## Material provided
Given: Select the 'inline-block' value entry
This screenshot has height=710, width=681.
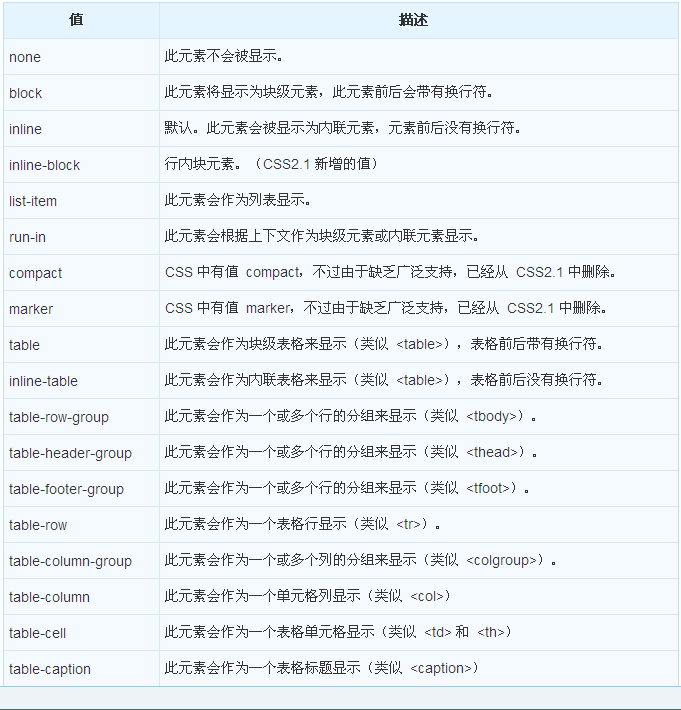Looking at the screenshot, I should click(x=45, y=165).
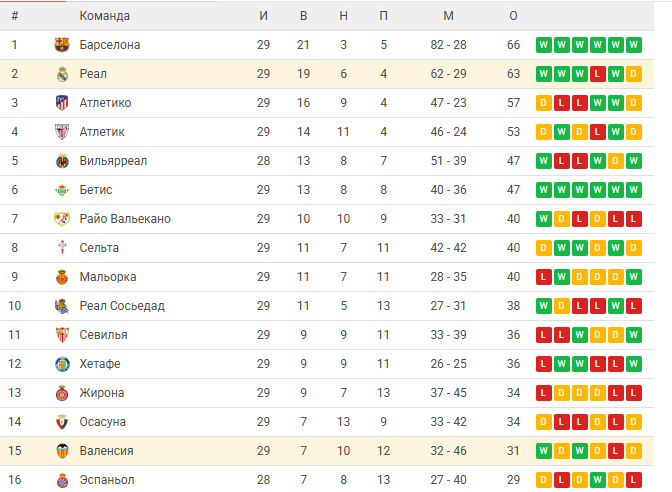The width and height of the screenshot is (672, 492).
Task: Select the Villarreal yellow crest icon
Action: tap(62, 161)
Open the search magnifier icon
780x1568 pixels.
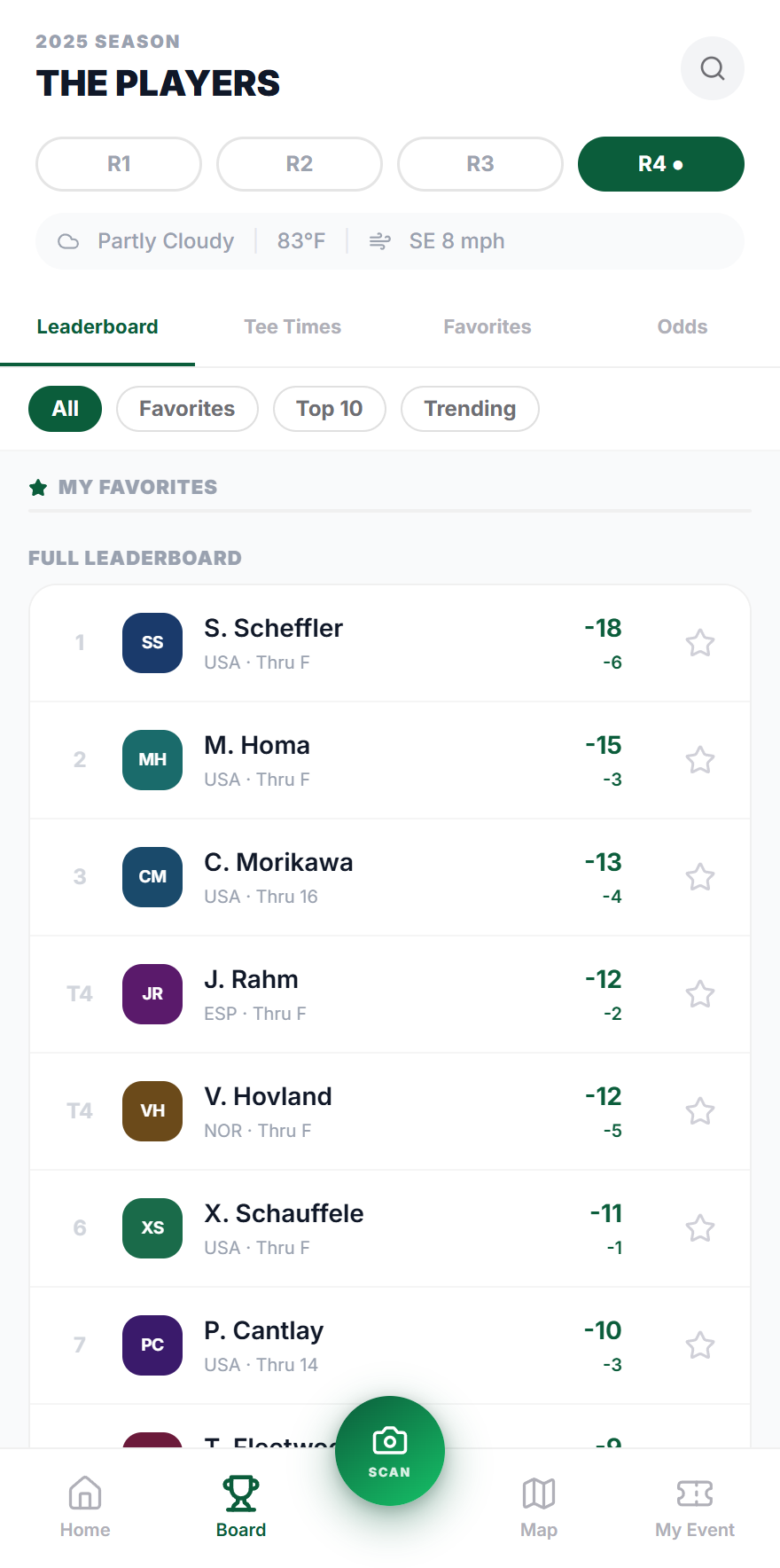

## Task directions
In the records above, find the line that contains "Open the search magnifier icon". Retype it and every line after it, exactly, leaving out all pictures.

## Exercise result
Open the search magnifier icon
780x1568 pixels.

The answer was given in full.